ISTRUZIONI ESERCIZIO:
1/ Nel testo su Meluccia Perticone, dove lavorava sua madre?
2/ Ricopia parola per parola un brano del testo su Meluccia Perticone: parti dalle parole "Andando avanti con" e fermati dopo "i doveri filiali.".

Meluccia Perticone. Una grande donna di chiesa
0Meluccia Perticone era nata il 4 gennaio 1932 da Carmelo Perticone e da Graziella D’Aquino, primogenita di tre figli. Vivace, intelligente e capace, studiava e aiutava in casa come usavano allora tutte le ragazze. Concluse gli studi dopo aver acquisito la Licenza di Scuola Media da “esterna”: infatti, allora a Scordia le scuole pubbliche. Le Sue giornate erano dedicate, come quelle delle coetanee, alla preparazione del corredo e alla cura della casa; quest’ultima incombenza, la assorbiva sempre più, poiché la madre era impiegata presso l’ufficio postale di Scordia.
Andando avanti con gli anni, crescevano gli impegni in famiglia; infatti andati in pensione, i genitori ormai soli in casa riversavano su di lei le loro attenzioni e pretese.
Meluccia, che aveva frattanto orientato i suoi interessi verso la Chiesa, ha così dovuto spesso lottare per trovare i necessari spazi per il servizio ecclesiale, pur non avendo mai trascurato i doveri filiali.

DATI RACCOLTI:

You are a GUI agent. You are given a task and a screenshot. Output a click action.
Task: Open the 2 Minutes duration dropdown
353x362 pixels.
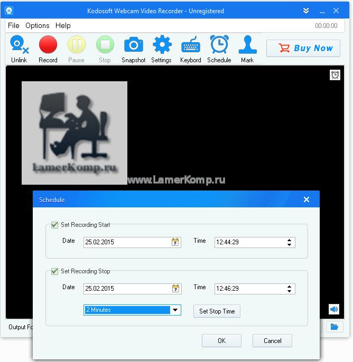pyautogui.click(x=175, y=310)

RISULTATI ESERCIZIO:
1/ Presso l'ufficio postale di Scordia.

2/
Andando avanti con gli anni, crescevano gli impegni in famiglia; infatti andati in pensione, i genitori ormai soli in casa riversavano su di lei le loro attenzioni e pretese.
Meluccia, che aveva frattanto orientato i suoi interessi verso la Chiesa, ha così dovuto spesso lottare per trovare i necessari spazi per il servizio ecclesiale, pur non avendo mai trascurato i doveri filiali.